Ces classes seront au nombre de deux à l'école primaire, recouvrant tous les "niveaux", du Cours préparatoire au cours moyen deuxième année. Cependant, les situations sont variables d'un département à l'autre, c'est-à-dire interprétées d'une manière différente, d'un Inspecteur d'Académie à l'autre. Les "classes d'attente" n'ont, théoriquement, plus lieu d'être.

Deux inconvénients majeurs surgissent très rapidement au regard de la mise en place et du fonctionnement de ces classes. On n'échappe pas, d'une part, à une ségrégation des élèves à l'intérieur de l'école, quelles que soient les précautions prises. Les élèves d'ailleurs le vivent ainsi, rapportant souvent de récréation: "Madame, il m'a traité de débile" ou bien "On nous traite de classe des fous, et ils veulent pas jouer avec nous" 95 .....Il s'est avéré d'autre part que l'indication de classe d'adaptation, prévue par les textes lorsque "le cas" de l'enfant est "plus grave" (BO, 1970, p. 690), rendait bien difficile la réinsertion en classe "ordinaire" de certains enfants en très grande difficulté, ou d'un enfant de cours moyen qui a intériorisé son échec au point d'en faire une composante de sa personnalité 96 .

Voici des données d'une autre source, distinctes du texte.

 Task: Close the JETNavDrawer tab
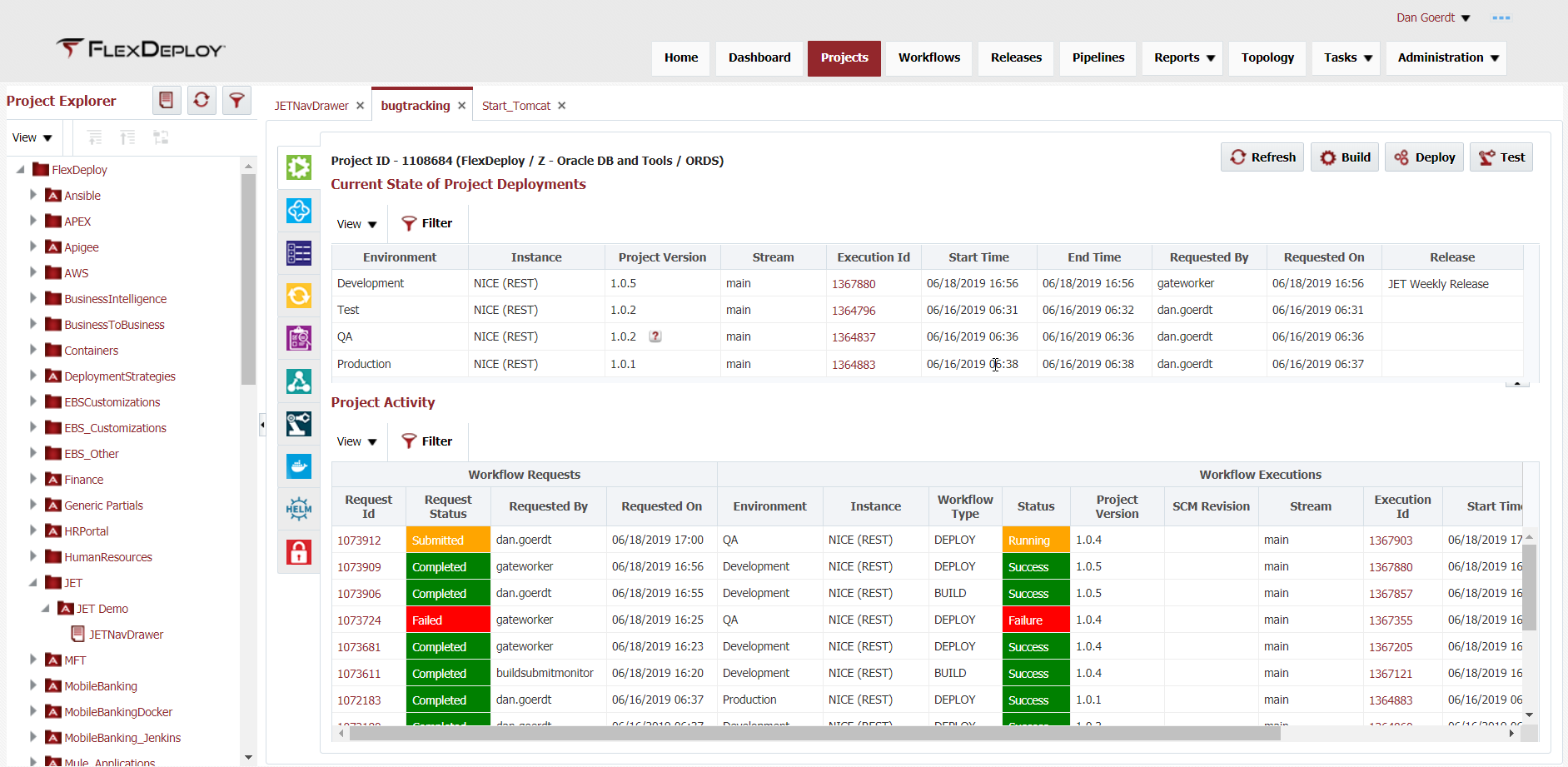(360, 106)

La reconnaissance des risques renouvelés de ségrégation, sous couvert d'une volonté d'intégration, conduiront plus tard à rechercher d'autres formules plus ouvertes, tout en conservant le principe des classes d'adaptation. Le fonctionnement en "prises en charge" individualisées ou en petits groupes, d'enfants qui continuent à fréquenter une classe "ordinaire", semble permettre d'échapper à cet inconvénient majeur.

Notes
95.

Nous avons recueilli ces propos, alors que nous exercions la fonction de rééducatrice, en classe d'adaptation, de 1971 à 1975.

96.

A un degré moindre (?), parce qu'inscrit dans une situation peut-être (?) moins figée, moins structurée, on retrouve avec ces enfants de cours moyen, ce que Gérard WIEL (1992) a décrit comme "syndrome d'échec scolaire", chez des adolescents en échec scolaire très important.